Pure Writes on Amgix Now
As one final data point, we ran pure upsert workload on Amgix Now (default async config, 4 CPU cores). We wanted to see where the ceiling was. We ramped it up to 1500 Locust users, doing upserts only. After over 1M upserts, the numbers were:
| Amgix Now | |
|---|---|
| p50 (ms) | 24 |
| p95 (ms) | 550 |
| RPS | 2946 |
| Errors | 0 |
Takeaways
Amgix Now maintained single-digit millisecond p50 latencies across all operations up to 800 concurrent users on 4 CPU cores. Upsert/delete numbers are in single-digits across all tested configurations. At 1000 users, as CPU resources began to saturate, search p50 grew to 49ms. At 1500 users on 8 CPU cores, Amgix Now was able to serve 4147 (default) and 4330 (sync) total RPS.

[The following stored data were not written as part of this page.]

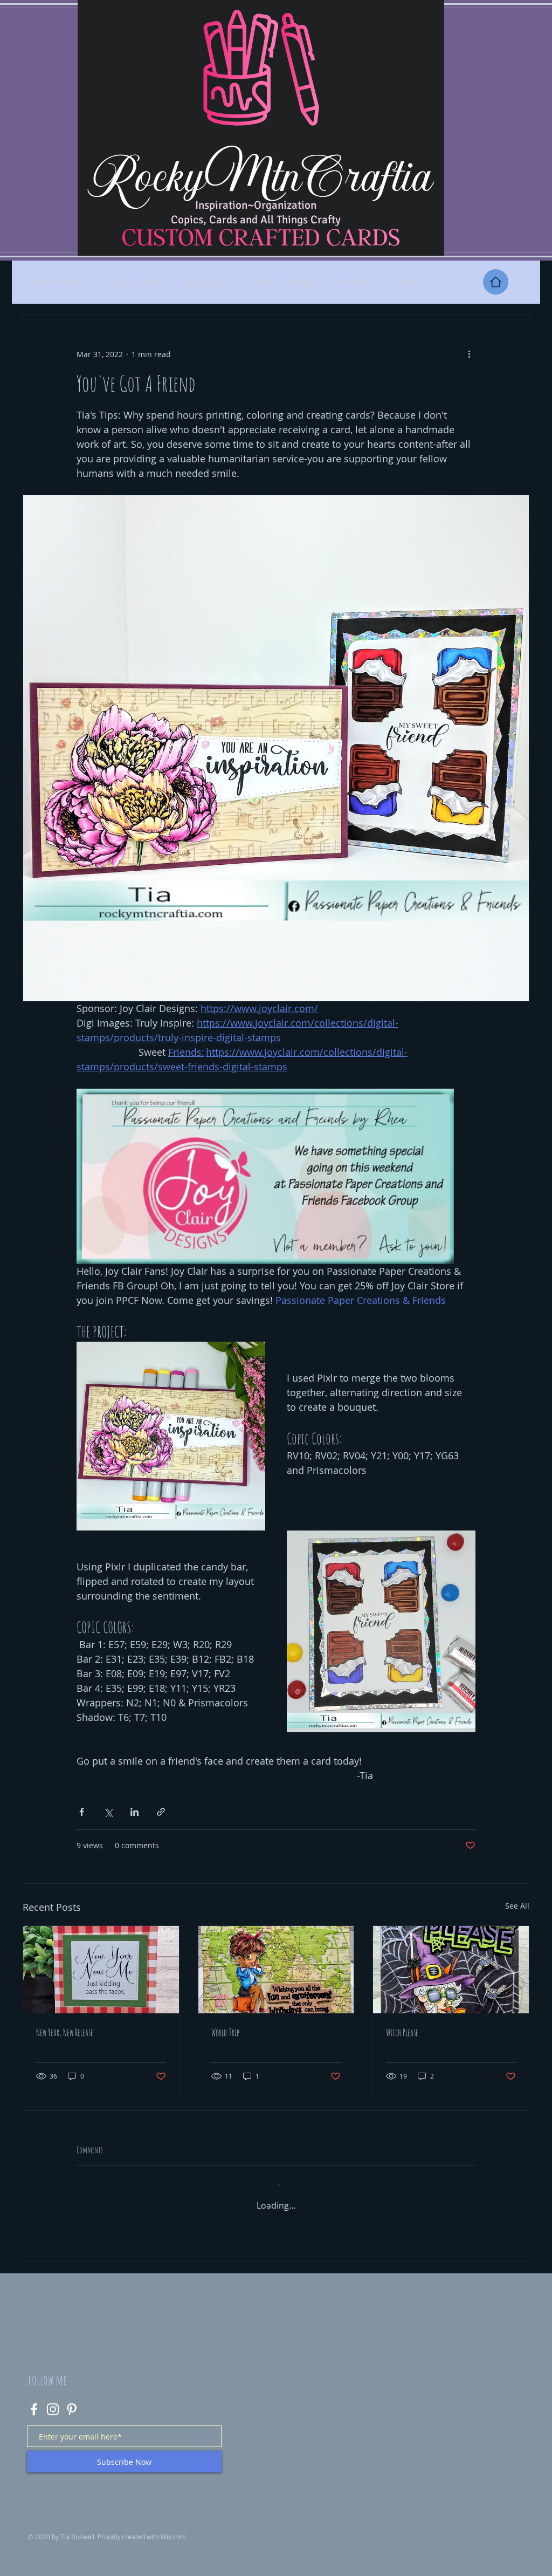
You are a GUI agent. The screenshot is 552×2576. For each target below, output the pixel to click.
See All (517, 1906)
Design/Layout (208, 282)
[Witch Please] (451, 1969)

Enabling fully synchronous writes (AMGIX_NOW_SYNC_DB_WRITES=true) resulted in faster search latencies at the cost of slower writes - a useful tradeoff for applications that prioritize search speed over write throughput. But the tests also demonstrate that synchronous writes, even at very high concurrency, are still pretty fast.